EDITORIAL
What's the etiquette for spying on friends?
What's odd about this week's drama in London is how little reverberation it's causing in Washington.
Katharine Gun, a translator at Britain's secret eavesdropping agency, the Government Communications Headquarters (GCHQ), had been facing two years in prison on a charge of violating the Official Secrets Act. But the moment she entered her innocent plea Wednesday, the government dropped its case.
Gun's case may be only the beginning of a larger scandal. A former British Cabinet minister now says that British spies have regularly bugged the office of U.N. Secretary General Kofi Annan.
Last year, as the United States and Britain prepared to invade Iraq, Gun came across an e-mail from the U.S. National Security Agency (NSA), asking GCHQ to mount a "surge" of spying against members of the U.N. Security Council whose votes would be crucial to passing a second resolution authorizing war.

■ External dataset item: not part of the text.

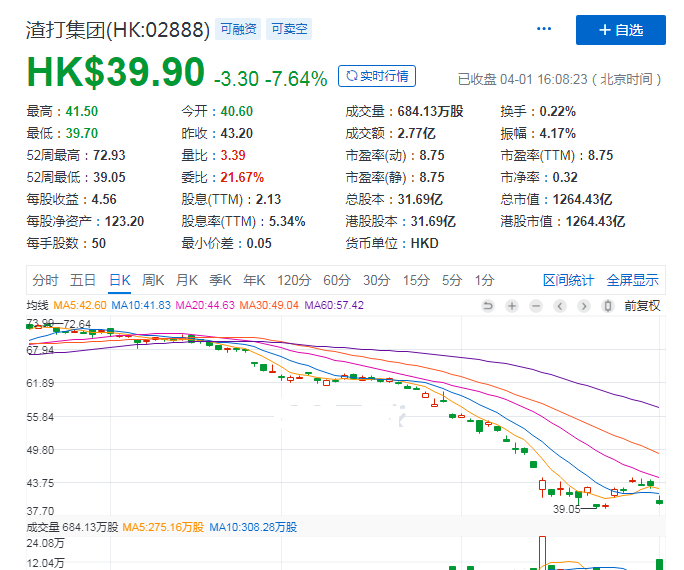684x570 pixels.
Task: Click the 可融资 tag
Action: [238, 30]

Gun was outraged at what she considered an attempt to subvert the U.N. So she leaked the memo to the Observer newspaper, which then reported that the NSA stepped up eavesdropping on officials from Angola, Cameroon, Chile, Bulgaria, Guinea and Pakistan, all members of the Security Council at the time.
Gun was not about to go quietly. She claimed a defense of "necessity" that her leak was required to prevent an illegal war.

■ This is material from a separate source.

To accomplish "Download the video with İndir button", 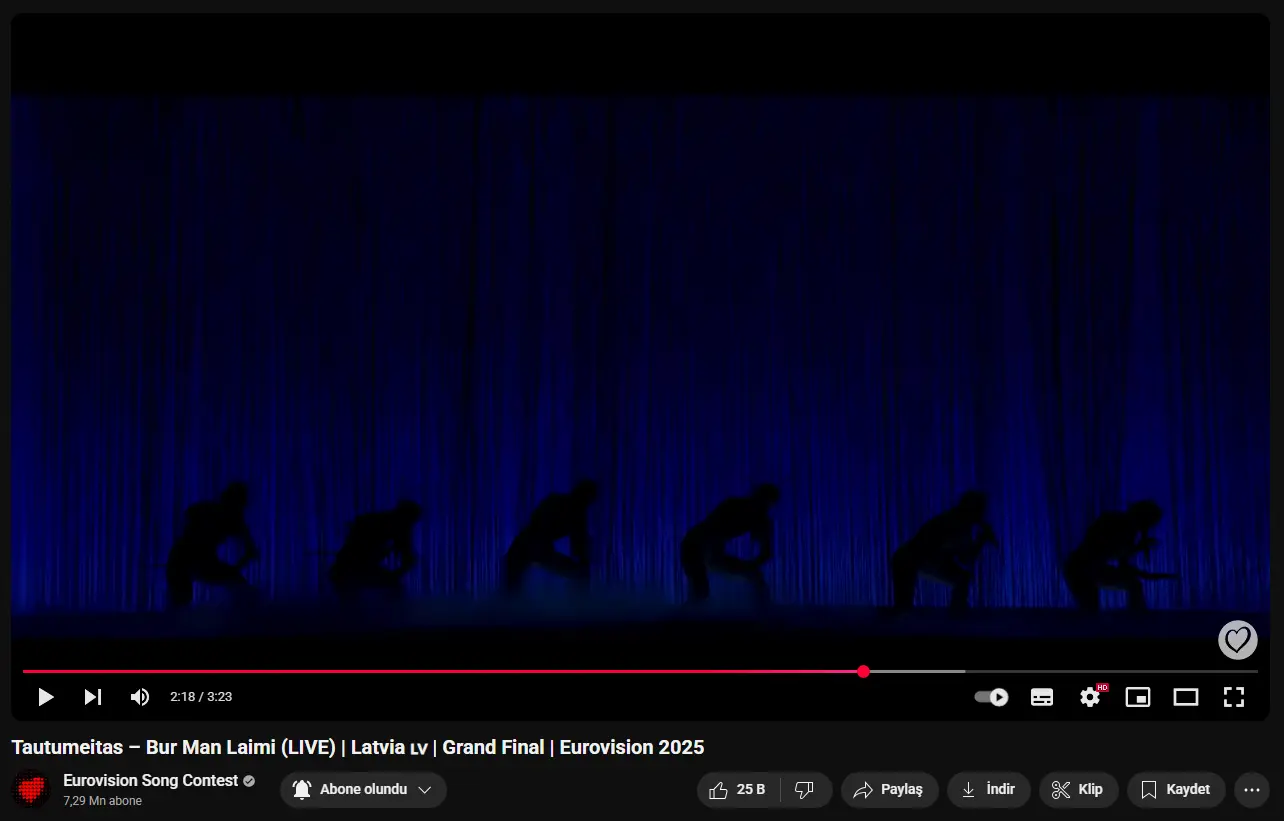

What puzzles us is why there isn't even a slight hint of embarrassment in Washington. Perhaps it's naive to be surprised that we've been spying on friendly diplomats. But when we're caught red-handed, shouldn't we at least act a bit sheepish?
More to the point, Gun correctly saw that such bugging operations are contrary to international law and conventions, and a threat to the very legality that is the basis, in and between our Western democracies, of trust and justice.